Chapter 34 states the boundries of the Promised Land.  {If you have a large Bible, turn to the back where there are usually maps.  Find the map of the tribal allotments, and you can more easily follow the boundries as they are stated in this chapter.}  Moses then appoints leaders from each tribe to be in charge of plotting out each tribal allotment.

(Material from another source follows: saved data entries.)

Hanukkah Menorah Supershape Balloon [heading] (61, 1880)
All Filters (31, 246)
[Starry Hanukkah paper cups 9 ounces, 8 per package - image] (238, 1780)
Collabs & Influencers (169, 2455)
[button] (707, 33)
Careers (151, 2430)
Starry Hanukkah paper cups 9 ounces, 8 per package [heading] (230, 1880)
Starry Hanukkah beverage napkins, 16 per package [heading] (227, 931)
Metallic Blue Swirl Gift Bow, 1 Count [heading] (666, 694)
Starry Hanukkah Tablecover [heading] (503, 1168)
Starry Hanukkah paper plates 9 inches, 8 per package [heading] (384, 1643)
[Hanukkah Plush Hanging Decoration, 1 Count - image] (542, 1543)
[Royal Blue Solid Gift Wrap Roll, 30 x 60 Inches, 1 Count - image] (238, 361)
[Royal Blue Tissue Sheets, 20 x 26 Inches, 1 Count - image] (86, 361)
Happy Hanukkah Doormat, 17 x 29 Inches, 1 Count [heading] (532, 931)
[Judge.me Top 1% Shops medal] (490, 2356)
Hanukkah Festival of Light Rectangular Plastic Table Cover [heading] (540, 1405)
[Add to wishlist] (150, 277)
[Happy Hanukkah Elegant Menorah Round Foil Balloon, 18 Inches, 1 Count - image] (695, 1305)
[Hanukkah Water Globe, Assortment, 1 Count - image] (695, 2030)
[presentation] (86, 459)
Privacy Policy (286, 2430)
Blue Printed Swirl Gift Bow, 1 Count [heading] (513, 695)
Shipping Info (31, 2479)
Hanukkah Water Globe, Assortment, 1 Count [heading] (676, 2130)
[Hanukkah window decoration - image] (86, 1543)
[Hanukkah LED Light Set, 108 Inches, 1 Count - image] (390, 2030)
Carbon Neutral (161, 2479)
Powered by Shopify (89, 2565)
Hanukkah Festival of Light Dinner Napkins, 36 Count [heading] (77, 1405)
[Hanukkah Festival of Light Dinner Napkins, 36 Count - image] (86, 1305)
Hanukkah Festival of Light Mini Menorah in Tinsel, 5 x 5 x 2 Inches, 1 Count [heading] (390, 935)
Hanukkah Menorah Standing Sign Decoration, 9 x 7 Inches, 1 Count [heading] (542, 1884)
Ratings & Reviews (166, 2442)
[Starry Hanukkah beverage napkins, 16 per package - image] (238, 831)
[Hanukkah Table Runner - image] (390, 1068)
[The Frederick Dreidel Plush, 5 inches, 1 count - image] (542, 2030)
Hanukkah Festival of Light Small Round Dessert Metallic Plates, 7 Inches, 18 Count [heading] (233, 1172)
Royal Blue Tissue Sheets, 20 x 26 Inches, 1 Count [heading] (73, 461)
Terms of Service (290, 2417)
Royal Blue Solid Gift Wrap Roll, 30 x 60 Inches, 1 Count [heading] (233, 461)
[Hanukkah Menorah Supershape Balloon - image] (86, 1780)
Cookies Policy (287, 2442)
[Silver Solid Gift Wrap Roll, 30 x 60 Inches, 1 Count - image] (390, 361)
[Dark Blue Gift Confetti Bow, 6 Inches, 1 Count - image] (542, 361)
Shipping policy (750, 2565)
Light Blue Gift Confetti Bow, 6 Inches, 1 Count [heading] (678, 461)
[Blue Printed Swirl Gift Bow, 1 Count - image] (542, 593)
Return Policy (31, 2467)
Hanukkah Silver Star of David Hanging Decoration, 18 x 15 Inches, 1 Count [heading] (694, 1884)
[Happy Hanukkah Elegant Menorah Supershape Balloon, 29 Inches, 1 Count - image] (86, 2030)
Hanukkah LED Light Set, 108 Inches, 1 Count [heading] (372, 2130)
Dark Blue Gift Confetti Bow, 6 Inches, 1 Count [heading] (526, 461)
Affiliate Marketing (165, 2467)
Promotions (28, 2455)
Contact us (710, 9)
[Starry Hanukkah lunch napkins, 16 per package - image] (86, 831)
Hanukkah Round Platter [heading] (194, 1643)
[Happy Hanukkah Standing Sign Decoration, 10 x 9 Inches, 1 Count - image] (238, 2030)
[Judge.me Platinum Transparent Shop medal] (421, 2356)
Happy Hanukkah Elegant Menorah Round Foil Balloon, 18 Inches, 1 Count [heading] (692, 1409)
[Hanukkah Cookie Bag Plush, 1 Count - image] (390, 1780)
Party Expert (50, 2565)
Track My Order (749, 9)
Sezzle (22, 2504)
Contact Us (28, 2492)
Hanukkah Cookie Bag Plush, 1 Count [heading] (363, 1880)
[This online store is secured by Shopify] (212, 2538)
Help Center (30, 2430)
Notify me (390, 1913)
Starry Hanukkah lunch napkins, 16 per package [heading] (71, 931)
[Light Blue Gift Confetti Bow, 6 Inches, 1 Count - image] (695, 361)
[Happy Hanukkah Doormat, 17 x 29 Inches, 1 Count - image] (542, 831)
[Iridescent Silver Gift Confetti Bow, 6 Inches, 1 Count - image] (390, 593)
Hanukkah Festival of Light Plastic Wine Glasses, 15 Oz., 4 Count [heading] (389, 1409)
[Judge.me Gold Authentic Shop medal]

Chapter 35 - Towns for the Levites

The Levites were not given land on which to settle, but rather towns in which to dwell.  {Being born a Levite can be looked upon as a positive or a negative, depending on one's point of view.  The negative is that they owned no land on which to settle and raise their families, therefore never having a place to call their own.  Also negative was that their life's work was already assigned them, leaving them almost no say in the matter.  The positive was that everything was provided for them (food, shelter, clothing, all of life's necessities).  Additionally, they never had to fight in any battles or
wars, thus they never had to fear the leading cause of death at that time:  war.}  Forty two towns were to be assigned to the Levites, along with ample pasture land surrounding each town.  In addition to the forty two, there were six more towns to be designated "Cities of Refuge".  {Per the law, when someone was killed, the closest male relative of the victim would be considered the "Avenger of Blood".  This avenger of blood would usually be a eldest brother or a first born son of the victim.  When someone committed a murder, accidental or otherwise, he would be hunted down and killed by the avenger of blood.  The "cities of refuge" were cities to which the accused could flee.  The avenger of blood was forbidden to pursue the accused inside a city of refuge.  While the accused was in the city of refuge, his family members could work toward proving his innocence.  If the man was found guilty, he was turned away from the city of refuge and given over to the avenger of blood.  If the man was found innocent, he was set free, and the avenger of blood was no longer obligated or legaly entitled to kill him.  In fact, if the avenger killed him after he was judged to be innocent, the avenger would then become the hunted fugitive because he had killed a man found innocent.  Make sense?  Hope so.}  These six cities were placed strategically so that anyone in Israel was within a relatively short distance from anywhere in the nation.

In chapter 36, the law pertaining to the daughters of Zelphehad was further visited.  The Scripture tells that widows or orphaned daughters must marry into their own tribe, and the remaning verses of the chapter explain why, with the principal objective being the protection of inherited land.